Eighteen is the turning point, kids. It only gets harder and harder from here on out! It’s like carrying a stack of books, except with every year the load only gets heavier. University is just the beginning. It’s full of hard to meet deadlines and extensive essays you have to spend all night writing. For some of us, expensive tuitions mean we’ve got to dive into some part time work at the same time. The road is anything but smooth and simple. With every milestone comes a new responsibility too: graduation leads to financial independence, but also having to join the rat race at work. It also means marriage, which brings along it’s own set of sharp edges to watch out for. Living with someone new, no matter how much you love them, is always a careful balance. An even harder careful balance? In-laws. The word alone scares us. Before you know it, you’ll find your house full of kids — little humans but with big needs. Adulthood is all about juggling multiple balls in the air at once. The stressful part — if the previous map of life wasn’t stressful in itself — is how you’ve got to manage it all under the clock. Retirement’s at sixty for most of us, and we don’t really get anywhere comfortable until our forties anyway. So many of us spend the first twenty to thirty years of our professional lives with our heads held firmly down, working away, and taking little time off to focus on the ones that truly matter: ourselves and our families. It’s just the way things go, and have been going for ages. Does it really have to be that way though?
Laura Carstensen, a psychologist from the Stanford Centre on Longevity, disagrees. “We need a new model,” Carstensen says of the way we chart out our career paths as of right now. “The current one doesn’t work, because it fails to recognize all the other demands on our time. People are working full-time at the same time they’re raising children. You never get a break. You never get to step out. You never get to refresh… We go at this unsustainable pace, and then pull the plug.” More than that, it’s worth noting how the average life expectancy of women and men has also greatly increased over the past few decades. Approximately 5% of the population are likely to reach 100, while the mid 80’s are a ball park figure for others. The question then is, why aren’t careers more spread out? Physical labour becomes more difficult as we age, but intellectual processes can continue to function after a more extended period of learning. This would unload some of the pressure millennial adults face trying to balance all the different expectations they are meant to fulfil.
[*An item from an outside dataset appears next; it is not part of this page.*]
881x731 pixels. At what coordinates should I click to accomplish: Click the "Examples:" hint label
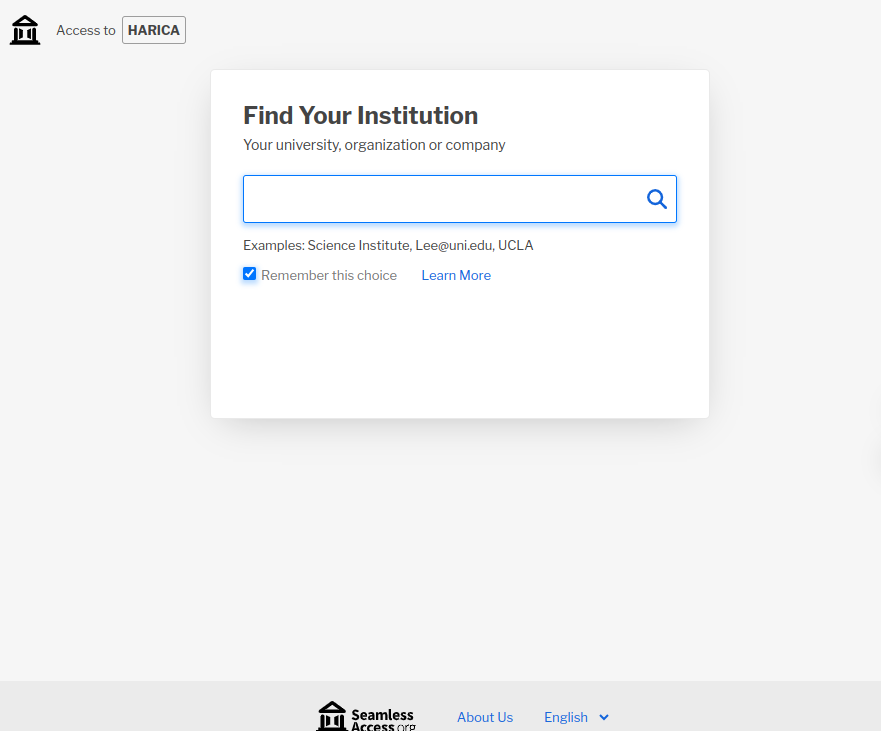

Instead, Carstensen says, a lifetimes worth of work, and the accumulation of experience should be redistributed across a longer time frame. The current, condensed expectation of this is unrealistic and limiting. She says education and apprenticeships could stretch longer, for years of extensive and enriching study. This could even merge with the stage where many people start expanding their families and having children. ‘Full-time’ is something that would ideally begin around 40, rather our early 20s. Naturally, this means careers would be longer, with a gradual transition to part-time work in the years before full retirement around 80. It’s been seen that abrupt retirements at 60 – 65 have adverse psychological repercussions on the elderly. The sudden loss of social interaction and the feeling of being part of a long standing career can be devastating.
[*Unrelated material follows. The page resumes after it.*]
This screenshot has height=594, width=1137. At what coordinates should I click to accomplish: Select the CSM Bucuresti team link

“There is no real reason why we need to work this way. The hardest thing is, how does [change] start?” Carstensen said. But “once it starts, there’s very little question that it’s going to roll on.” Carstensen’s ideas refer to restructuring the way businesses and educational institutes are currently set up. It’s an ambitious thought, but definitely an interesting one. We can’t help but agree to the concept. What do you think? Sound off in the comments below!
This article was originally published on Quartz.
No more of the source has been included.